Obama states that “in a noisy era of information overload, extreme partisanship and knee-jerk reactions” books were a key source of appreciation and insight “for the complexities and ambiguities of the human condition” – an ideology many Americans, and humans around the world also hold close: the idea that we are in an information overload.  That although the fast increase of technology in our lives is exciting and helpful in a plethora of ways, many people are using tactile books as an escape from the “noise” of an information overload.

“At a time when events move so quickly and so much information is transmitted,” he said, reading gave him the ability to occasionally “slow down and get perspective” and “the ability to get in somebody else’s shoes.”

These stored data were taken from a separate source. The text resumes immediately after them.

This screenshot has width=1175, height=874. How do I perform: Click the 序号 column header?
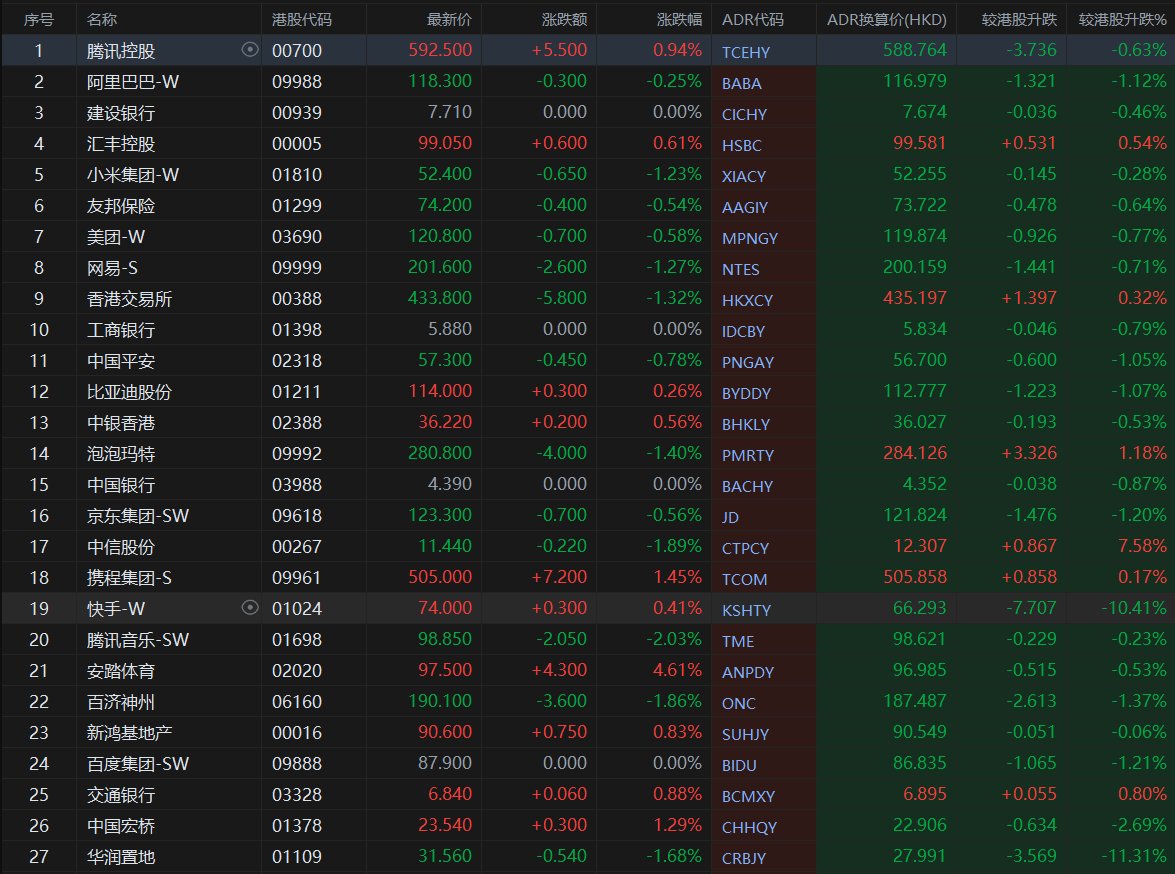[x=39, y=19]
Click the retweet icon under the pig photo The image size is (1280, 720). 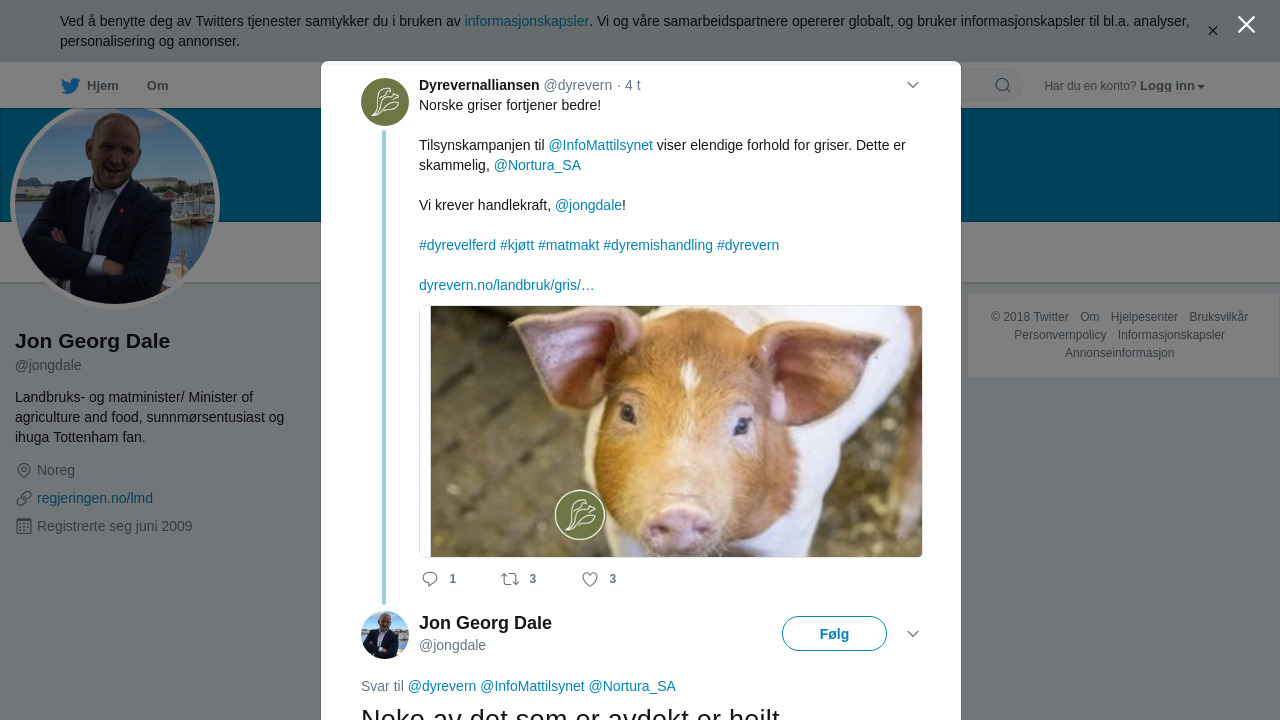coord(510,579)
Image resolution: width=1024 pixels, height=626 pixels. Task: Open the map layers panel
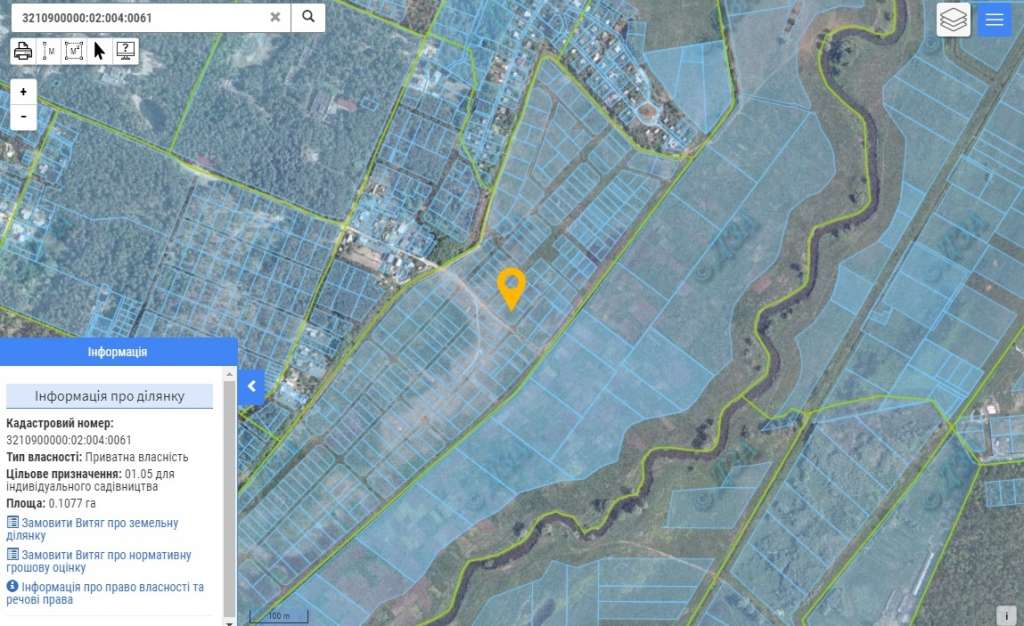(954, 20)
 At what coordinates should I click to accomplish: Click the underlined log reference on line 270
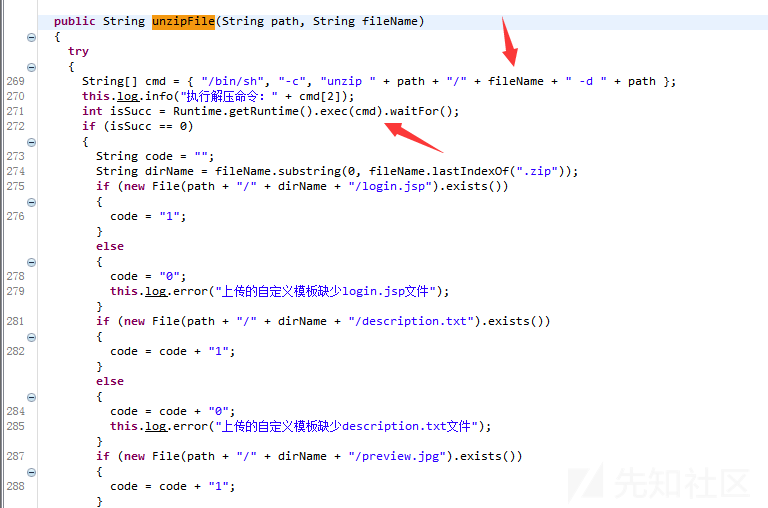click(x=127, y=97)
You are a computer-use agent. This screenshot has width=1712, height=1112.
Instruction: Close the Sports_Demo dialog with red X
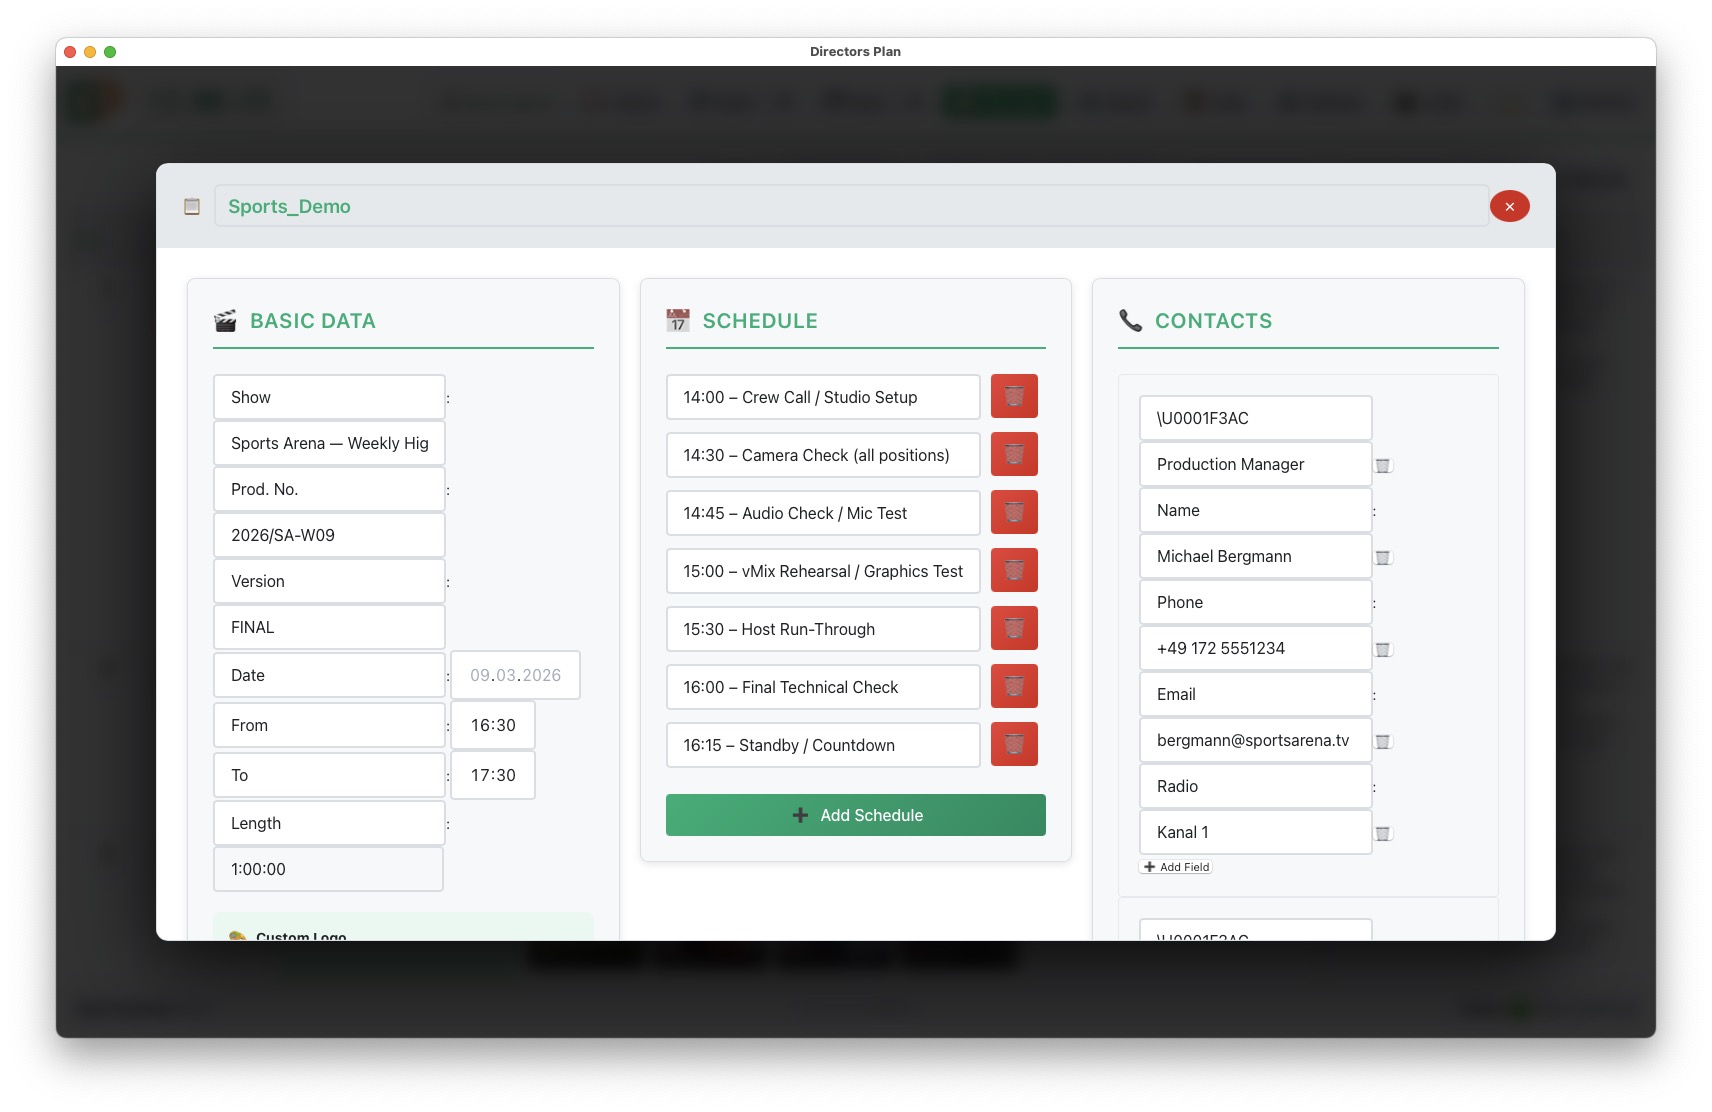(x=1509, y=206)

President Obama has been a reader and a writer all of his life: from a young child, to a college student, to the Commander in Chief of our county – Obama has always taken solace in the adventures and escapes of reading.  Over his life he has read–in counsel and  guidance–the works of Abraham Lincoln, Reverend Martin Luther King Junior, Mahatmas Gandhi, Nelson Mandela, W.E.B. Dubois, and even William Shakespeare.  Obama has said that reading Shakespeare’s tragedies has been “foundational for [him] in understanding how certain patterns repeat themselves and play themselves out between human beings.”

But Obama is also dappling in fiction works such as the sci-fi epic, “The Three-Body Problem” by the Chinese writer Liu Cixin.  He also had lunch last week with five novelists he admires — Dave Eggers, Mr. Whitehead, Zadie Smith, Mr. Díaz and Barbara Kingsolver.  He purchased a Kindle filled with books he’d like his daughter, Malia to read, including Gabriel Garcia Marquez’s “One Hundred Years of Solitude” and Doris Lessing’s “The Golden Notebook.”

-Kelsey Gallagher, LIS-653, Wednesdays 1130-230

MICHIKO KAKUTANI, MICHIKO. “Obama’s Secret to Surviving the White House Years: Books.” The New York Times. The New York Times, 16 Jan. 2017. Web. 16 Jan. 2017.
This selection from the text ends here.